BEGIN Data under study

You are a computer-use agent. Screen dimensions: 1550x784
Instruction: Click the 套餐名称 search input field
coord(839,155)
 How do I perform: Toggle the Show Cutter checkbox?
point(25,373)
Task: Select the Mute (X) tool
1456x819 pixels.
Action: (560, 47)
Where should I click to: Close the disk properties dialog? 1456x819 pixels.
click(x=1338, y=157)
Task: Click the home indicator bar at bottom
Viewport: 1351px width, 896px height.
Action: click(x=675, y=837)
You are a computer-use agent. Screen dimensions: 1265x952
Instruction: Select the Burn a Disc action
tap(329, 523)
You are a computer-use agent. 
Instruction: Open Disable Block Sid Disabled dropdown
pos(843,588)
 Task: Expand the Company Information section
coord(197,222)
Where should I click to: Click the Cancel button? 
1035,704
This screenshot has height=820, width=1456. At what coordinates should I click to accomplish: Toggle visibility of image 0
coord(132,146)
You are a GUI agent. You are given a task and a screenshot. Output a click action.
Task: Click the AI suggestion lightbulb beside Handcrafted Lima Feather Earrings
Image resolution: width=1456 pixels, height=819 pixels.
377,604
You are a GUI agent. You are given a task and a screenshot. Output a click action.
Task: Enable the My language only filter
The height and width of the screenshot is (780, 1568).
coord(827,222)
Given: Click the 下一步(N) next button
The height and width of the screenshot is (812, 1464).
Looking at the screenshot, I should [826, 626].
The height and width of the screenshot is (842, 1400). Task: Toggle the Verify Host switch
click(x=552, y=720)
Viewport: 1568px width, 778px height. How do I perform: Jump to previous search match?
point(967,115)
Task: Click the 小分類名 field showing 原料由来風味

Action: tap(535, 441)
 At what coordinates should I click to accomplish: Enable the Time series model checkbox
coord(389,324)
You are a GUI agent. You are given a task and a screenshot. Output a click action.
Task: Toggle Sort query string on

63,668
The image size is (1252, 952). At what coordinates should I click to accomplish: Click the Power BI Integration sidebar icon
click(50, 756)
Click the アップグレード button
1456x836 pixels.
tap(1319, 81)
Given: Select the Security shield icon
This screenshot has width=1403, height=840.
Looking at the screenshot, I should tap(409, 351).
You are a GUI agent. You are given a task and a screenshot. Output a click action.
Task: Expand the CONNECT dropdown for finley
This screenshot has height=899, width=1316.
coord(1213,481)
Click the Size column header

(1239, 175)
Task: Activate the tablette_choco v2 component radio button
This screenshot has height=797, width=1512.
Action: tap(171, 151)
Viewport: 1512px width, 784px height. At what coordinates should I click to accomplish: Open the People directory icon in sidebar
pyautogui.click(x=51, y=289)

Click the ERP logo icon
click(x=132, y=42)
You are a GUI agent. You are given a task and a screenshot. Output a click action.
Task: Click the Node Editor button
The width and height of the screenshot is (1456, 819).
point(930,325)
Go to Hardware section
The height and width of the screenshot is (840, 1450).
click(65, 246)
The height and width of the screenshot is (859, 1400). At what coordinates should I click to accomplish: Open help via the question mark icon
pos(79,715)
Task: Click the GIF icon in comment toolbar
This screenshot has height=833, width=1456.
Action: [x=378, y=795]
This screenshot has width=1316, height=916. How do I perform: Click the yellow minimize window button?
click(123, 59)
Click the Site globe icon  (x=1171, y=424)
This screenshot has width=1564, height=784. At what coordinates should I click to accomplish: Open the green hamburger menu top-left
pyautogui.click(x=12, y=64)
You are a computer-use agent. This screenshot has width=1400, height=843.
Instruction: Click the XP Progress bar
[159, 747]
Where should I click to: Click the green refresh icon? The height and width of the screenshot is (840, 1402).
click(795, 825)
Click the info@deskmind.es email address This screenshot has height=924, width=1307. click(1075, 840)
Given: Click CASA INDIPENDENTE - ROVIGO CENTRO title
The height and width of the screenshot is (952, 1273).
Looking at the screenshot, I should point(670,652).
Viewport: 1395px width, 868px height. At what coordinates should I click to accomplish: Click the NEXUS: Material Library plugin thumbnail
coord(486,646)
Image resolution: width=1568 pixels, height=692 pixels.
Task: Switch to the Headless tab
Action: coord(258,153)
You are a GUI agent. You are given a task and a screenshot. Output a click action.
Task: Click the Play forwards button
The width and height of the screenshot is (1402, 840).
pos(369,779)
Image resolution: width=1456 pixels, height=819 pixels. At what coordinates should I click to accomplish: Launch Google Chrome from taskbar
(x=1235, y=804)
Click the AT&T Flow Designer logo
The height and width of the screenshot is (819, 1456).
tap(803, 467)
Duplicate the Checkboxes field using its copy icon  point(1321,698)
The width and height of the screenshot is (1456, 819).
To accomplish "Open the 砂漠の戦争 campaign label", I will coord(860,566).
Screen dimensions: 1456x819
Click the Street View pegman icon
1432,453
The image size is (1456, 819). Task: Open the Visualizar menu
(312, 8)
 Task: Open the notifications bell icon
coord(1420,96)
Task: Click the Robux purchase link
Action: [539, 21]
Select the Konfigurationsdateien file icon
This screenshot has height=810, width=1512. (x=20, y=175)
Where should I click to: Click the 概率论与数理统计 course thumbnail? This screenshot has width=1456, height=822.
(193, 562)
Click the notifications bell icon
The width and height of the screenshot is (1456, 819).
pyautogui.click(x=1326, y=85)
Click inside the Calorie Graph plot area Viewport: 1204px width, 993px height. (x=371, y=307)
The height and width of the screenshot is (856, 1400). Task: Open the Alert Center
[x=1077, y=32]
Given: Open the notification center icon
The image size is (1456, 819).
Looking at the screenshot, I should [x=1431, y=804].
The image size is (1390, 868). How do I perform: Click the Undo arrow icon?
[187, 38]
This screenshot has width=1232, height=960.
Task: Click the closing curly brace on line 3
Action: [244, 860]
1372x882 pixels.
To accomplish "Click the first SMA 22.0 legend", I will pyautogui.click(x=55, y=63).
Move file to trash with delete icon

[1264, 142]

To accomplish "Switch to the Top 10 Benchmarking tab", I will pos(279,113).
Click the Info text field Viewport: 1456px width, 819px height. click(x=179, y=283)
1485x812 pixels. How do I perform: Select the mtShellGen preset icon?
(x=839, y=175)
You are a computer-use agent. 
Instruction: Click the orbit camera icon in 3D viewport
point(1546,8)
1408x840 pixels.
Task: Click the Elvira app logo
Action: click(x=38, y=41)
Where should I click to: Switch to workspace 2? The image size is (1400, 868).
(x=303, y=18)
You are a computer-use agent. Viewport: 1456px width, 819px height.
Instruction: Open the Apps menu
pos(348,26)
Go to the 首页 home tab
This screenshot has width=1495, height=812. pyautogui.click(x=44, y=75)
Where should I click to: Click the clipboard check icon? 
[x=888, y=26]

END Data under study

What you need to do
All of the entries above need to be set down again exactly.

Answer box
You are a computer-use agent. Screen dimensions: 1550x784
Instruction: Click the 套餐名称 search input field
coord(839,155)
 How do I perform: Toggle the Show Cutter checkbox?
point(25,373)
Task: Select the Mute (X) tool
1456x819 pixels.
Action: (560, 47)
Where should I click to: Close the disk properties dialog? 1456x819 pixels.
click(x=1338, y=157)
Task: Click the home indicator bar at bottom
Viewport: 1351px width, 896px height.
Action: click(x=675, y=837)
You are a computer-use agent. Screen dimensions: 1265x952
Instruction: Select the Burn a Disc action
tap(329, 523)
You are a computer-use agent. 
Instruction: Open Disable Block Sid Disabled dropdown
pos(843,588)
 Task: Expand the Company Information section
coord(197,222)
Where should I click to: Click the Cancel button? 
1035,704
This screenshot has height=820, width=1456. At what coordinates should I click to accomplish: Toggle visibility of image 0
coord(132,146)
You are a GUI agent. You are given a task and a screenshot. Output a click action.
Task: Click the AI suggestion lightbulb beside Handcrafted Lima Feather Earrings
Image resolution: width=1456 pixels, height=819 pixels.
377,604
You are a GUI agent. You are given a task and a screenshot. Output a click action.
Task: Enable the My language only filter
The height and width of the screenshot is (780, 1568).
coord(827,222)
Given: Click the 下一步(N) next button
The height and width of the screenshot is (812, 1464).
Looking at the screenshot, I should [826, 626].
The height and width of the screenshot is (842, 1400). Task: Toggle the Verify Host switch
click(x=552, y=720)
Viewport: 1568px width, 778px height. How do I perform: Jump to previous search match?
point(967,115)
Task: Click the 小分類名 field showing 原料由来風味

Action: tap(535, 441)
 At what coordinates should I click to accomplish: Enable the Time series model checkbox
coord(389,324)
You are a GUI agent. You are given a task and a screenshot. Output a click action.
Task: Toggle Sort query string on

63,668
The image size is (1252, 952). At what coordinates should I click to accomplish: Click the Power BI Integration sidebar icon
click(50, 756)
Click the アップグレード button
1456x836 pixels.
tap(1319, 81)
Given: Select the Security shield icon
This screenshot has width=1403, height=840.
Looking at the screenshot, I should tap(409, 351).
You are a GUI agent. You are given a task and a screenshot. Output a click action.
Task: Expand the CONNECT dropdown for finley
This screenshot has height=899, width=1316.
coord(1213,481)
Click the Size column header

(1239, 175)
Task: Activate the tablette_choco v2 component radio button
This screenshot has height=797, width=1512.
Action: tap(171, 151)
Viewport: 1512px width, 784px height. At what coordinates should I click to accomplish: Open the People directory icon in sidebar
pyautogui.click(x=51, y=289)

Click the ERP logo icon
click(x=132, y=42)
You are a GUI agent. You are given a task and a screenshot. Output a click action.
Task: Click the Node Editor button
The width and height of the screenshot is (1456, 819).
point(930,325)
Go to Hardware section
The height and width of the screenshot is (840, 1450).
click(65, 246)
The height and width of the screenshot is (859, 1400). At what coordinates should I click to accomplish: Open help via the question mark icon
pos(79,715)
Task: Click the GIF icon in comment toolbar
This screenshot has height=833, width=1456.
Action: [x=378, y=795]
This screenshot has width=1316, height=916. How do I perform: Click the yellow minimize window button?
click(123, 59)
Click the Site globe icon  (x=1171, y=424)
This screenshot has width=1564, height=784. At what coordinates should I click to accomplish: Open the green hamburger menu top-left
pyautogui.click(x=12, y=64)
You are a computer-use agent. This screenshot has width=1400, height=843.
Instruction: Click the XP Progress bar
[159, 747]
Where should I click to: Click the green refresh icon? The height and width of the screenshot is (840, 1402).
click(795, 825)
Click the info@deskmind.es email address This screenshot has height=924, width=1307. click(1075, 840)
Given: Click CASA INDIPENDENTE - ROVIGO CENTRO title
The height and width of the screenshot is (952, 1273).
Looking at the screenshot, I should point(670,652).
Viewport: 1395px width, 868px height. At what coordinates should I click to accomplish: Click the NEXUS: Material Library plugin thumbnail
coord(486,646)
Image resolution: width=1568 pixels, height=692 pixels.
Task: Switch to the Headless tab
Action: coord(258,153)
You are a GUI agent. You are given a task and a screenshot. Output a click action.
Task: Click the Play forwards button
The width and height of the screenshot is (1402, 840).
pos(369,779)
Image resolution: width=1456 pixels, height=819 pixels. At what coordinates should I click to accomplish: Launch Google Chrome from taskbar
(x=1235, y=804)
Click the AT&T Flow Designer logo
The height and width of the screenshot is (819, 1456).
tap(803, 467)
Duplicate the Checkboxes field using its copy icon  point(1321,698)
The width and height of the screenshot is (1456, 819).
To accomplish "Open the 砂漠の戦争 campaign label", I will coord(860,566).
Screen dimensions: 1456x819
Click the Street View pegman icon
1432,453
The image size is (1456, 819). Task: Open the Visualizar menu
(312, 8)
 Task: Open the notifications bell icon
coord(1420,96)
Task: Click the Robux purchase link
Action: [539, 21]
Select the Konfigurationsdateien file icon
This screenshot has height=810, width=1512. (x=20, y=175)
Where should I click to: Click the 概率论与数理统计 course thumbnail? This screenshot has width=1456, height=822.
(193, 562)
Click the notifications bell icon
The width and height of the screenshot is (1456, 819).
pyautogui.click(x=1326, y=85)
Click inside the Calorie Graph plot area Viewport: 1204px width, 993px height. (x=371, y=307)
The height and width of the screenshot is (856, 1400). Task: Open the Alert Center
[x=1077, y=32]
Given: Open the notification center icon
The image size is (1456, 819).
Looking at the screenshot, I should [x=1431, y=804].
The image size is (1390, 868). How do I perform: Click the Undo arrow icon?
[187, 38]
This screenshot has width=1232, height=960.
Task: Click the closing curly brace on line 3
Action: [244, 860]
1372x882 pixels.
To accomplish "Click the first SMA 22.0 legend", I will pyautogui.click(x=55, y=63).
Move file to trash with delete icon

[1264, 142]

To accomplish "Switch to the Top 10 Benchmarking tab", I will pos(279,113).
Click the Info text field Viewport: 1456px width, 819px height. click(x=179, y=283)
1485x812 pixels. How do I perform: Select the mtShellGen preset icon?
(x=839, y=175)
You are a computer-use agent. 
Instruction: Click the orbit camera icon in 3D viewport
point(1546,8)
1408x840 pixels.
Task: Click the Elvira app logo
Action: click(x=38, y=41)
Where should I click to: Switch to workspace 2? The image size is (1400, 868).
(x=303, y=18)
You are a computer-use agent. Viewport: 1456px width, 819px height.
Instruction: Open the Apps menu
pos(348,26)
Go to the 首页 home tab
This screenshot has width=1495, height=812. pyautogui.click(x=44, y=75)
Where should I click to: Click the clipboard check icon? 
[x=888, y=26]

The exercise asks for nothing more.